To generate an equivalent expression with only positive exponents, we can use the property of integer exponents that states:
a^m / a^n = a^(m-n)
In this case, we have 3^7 * 3^(-9). We can combine these two expressions using the above property:
3^7 * 3^(-9) = 3^(7-9) = 3^(-2)
Now, to solve the expression, we need to calculate 3^(-2). Using the property that a^(-n) = 1/a^n, we have:
3^(-2) = 1/3^2 = 1/9
Therefore, the simplified expression is 1/9.

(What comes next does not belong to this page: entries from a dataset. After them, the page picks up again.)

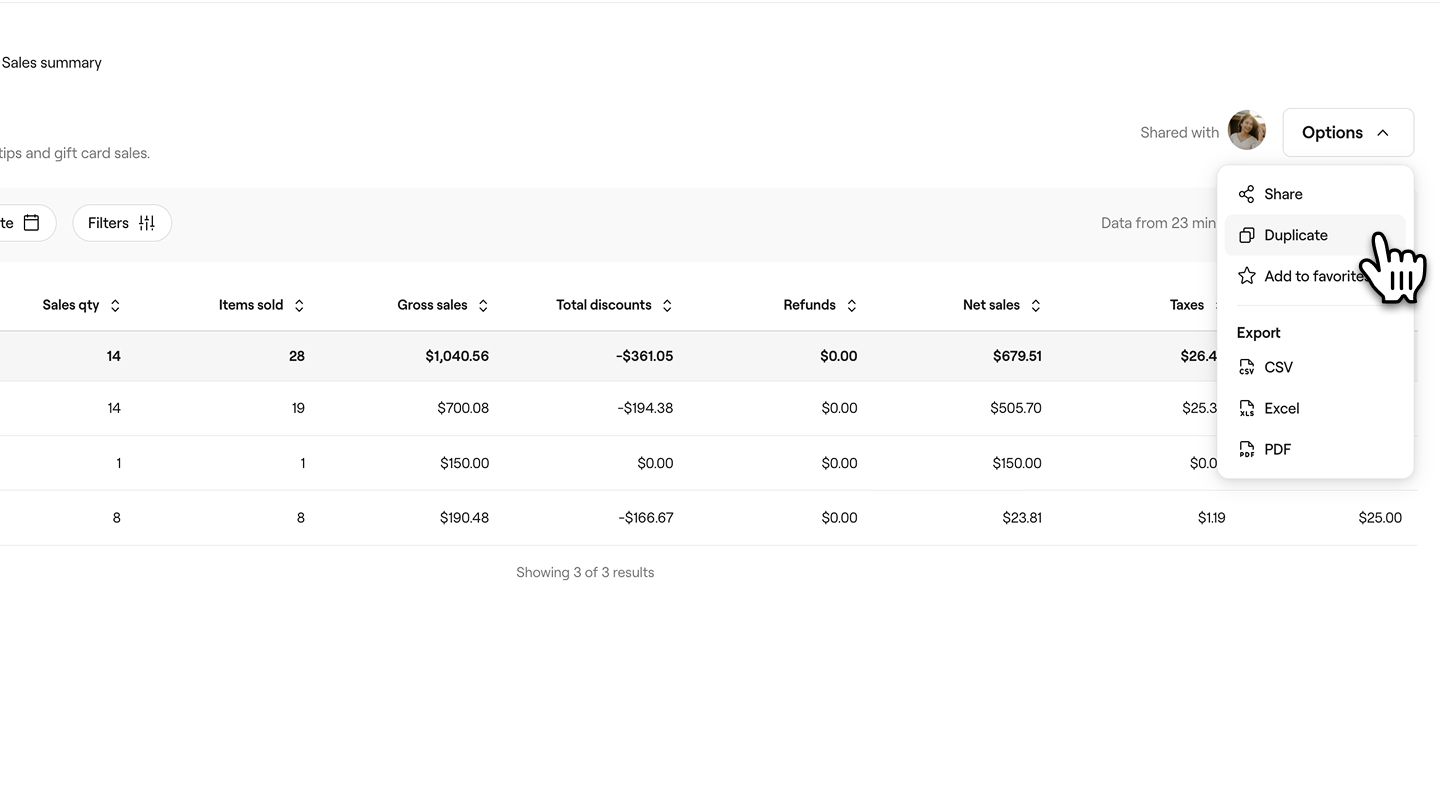Click the CSV file export icon
Viewport: 1440px width, 800px height.
1246,367
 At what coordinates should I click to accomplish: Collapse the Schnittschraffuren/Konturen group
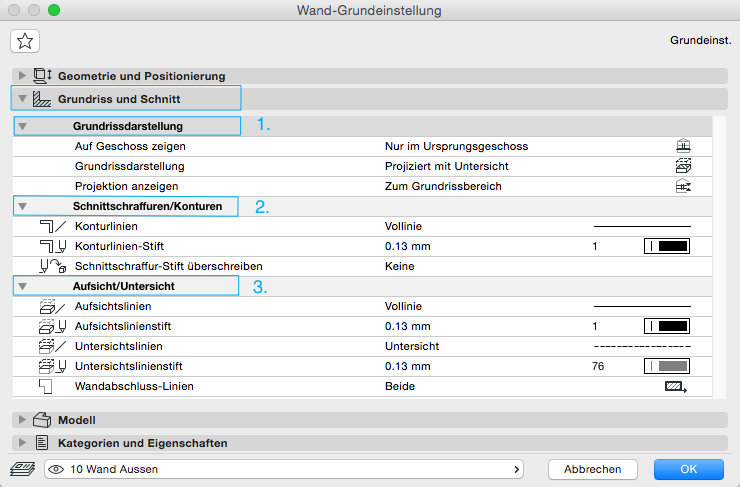[x=22, y=207]
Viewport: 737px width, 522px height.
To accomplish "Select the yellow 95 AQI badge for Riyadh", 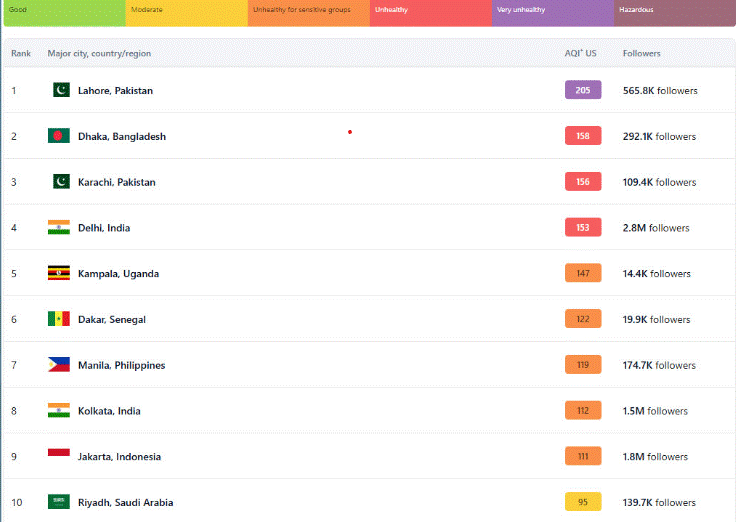I will coord(583,502).
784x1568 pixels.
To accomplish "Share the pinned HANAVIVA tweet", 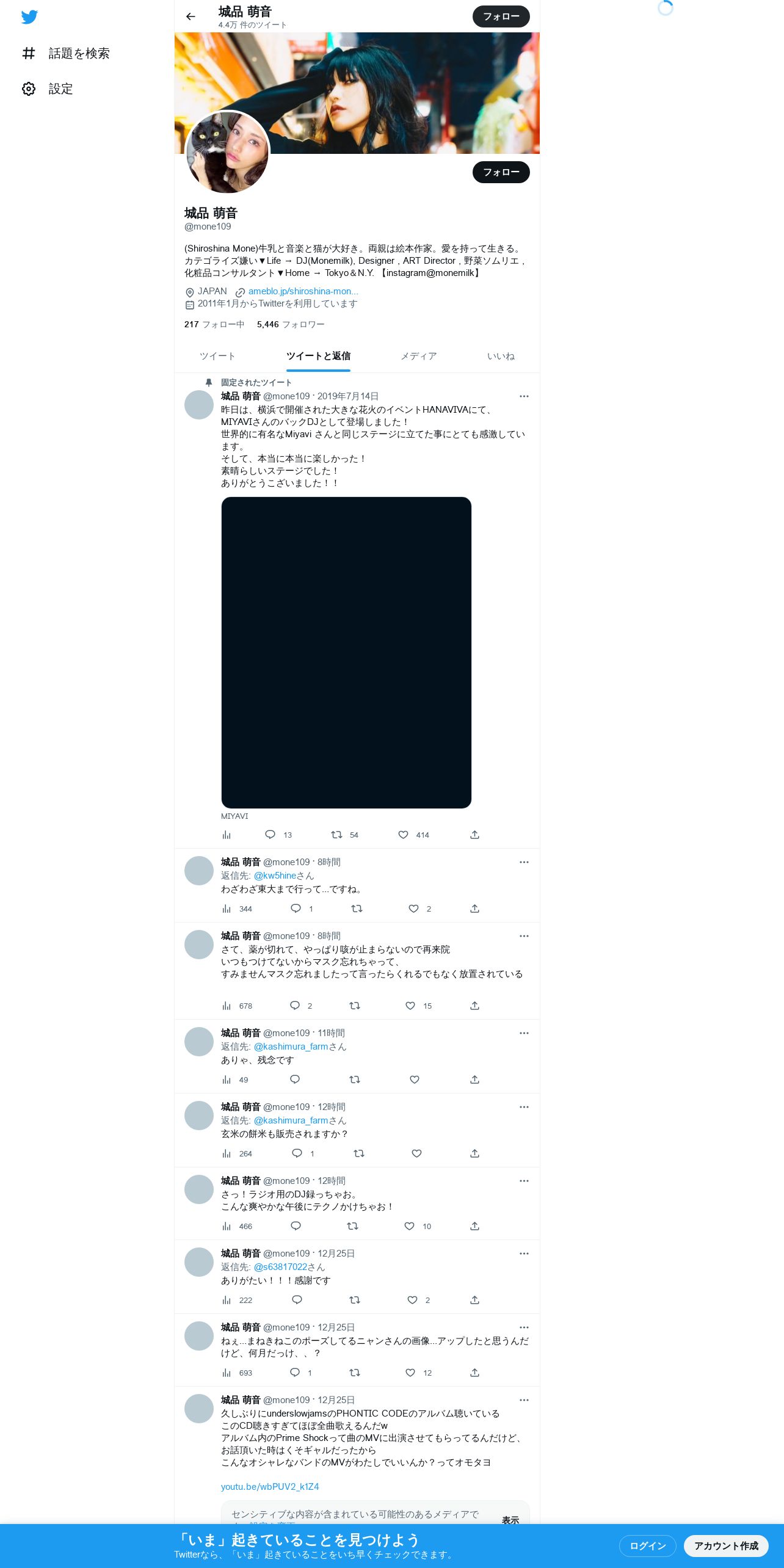I will [474, 835].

To generate an equivalent expression with only positive exponents, we can use the property of integer exponents that states: a^m * a^n = a^(m + n).
Step 1: Apply the property of integer exponents to the expression 3^7 * 3^(-9):
3^7 * 3^(-9) = 3^(7 + (-9))
Step 2: Simplify the exponent:
3^(-2)
To solve this expression, we can use the property of negative exponents, which states: a^(-n) = 1/a^n.

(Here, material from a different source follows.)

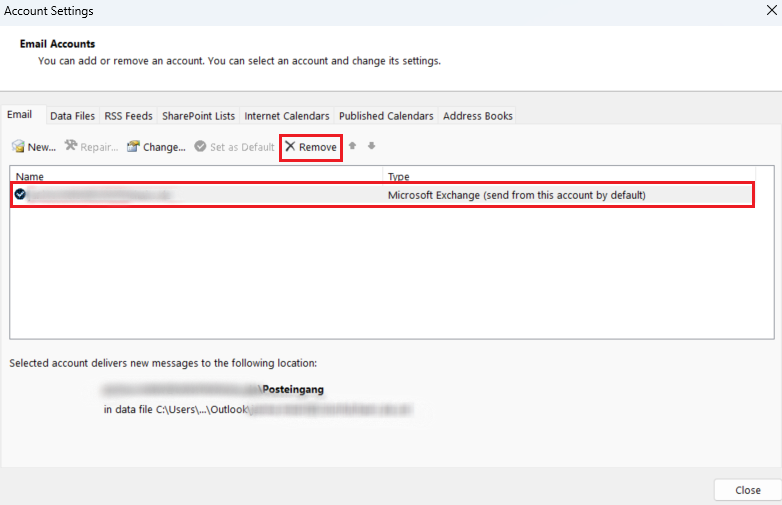This screenshot has width=782, height=505.
Task: Switch to the Data Files tab
Action: coord(72,116)

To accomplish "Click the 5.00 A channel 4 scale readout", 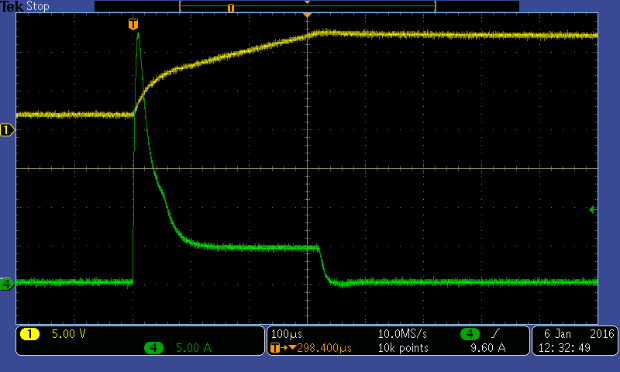I will point(193,348).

Step 3: Apply the property of negative exponents to the expression 3^(-2):
3^(-2) = 1 / 3^2
Step 4: Simplify the expression further:
1 / 3^2 = 1 / 9
Therefore, the simplified equivalent expression to 3^7 * 3^(-9) with only positive exponents is 1/9.

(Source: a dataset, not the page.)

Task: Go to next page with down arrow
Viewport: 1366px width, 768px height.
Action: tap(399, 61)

To generate an equivalent expression with only positive exponents, we can use the property of exponentiation that states:
a^m * a^n = a^(m+n)
Using this property, let's simplify the given expression:
3^7 * 3^(-9)
Applying the exponent property, we can combine the exponents:
3^(7 + (-9))
Since adding a negative exponent is the same as subtracting its absolute value, we have:
3^(7 - 9)
Simplifying further, we get:
3^(-2)
Since 3^(-2) is in the form of a negative exponent, we'll rewrite it using the reciprocal property of exponents:
3^(-2) = 1 / (3^2)
Now we can calculate the value of the expression:
3^(-2) = 1 / (3^2) = 1 / 9
Therefore, the simplified expression of 3^7 * 3^(-9) is 1/9.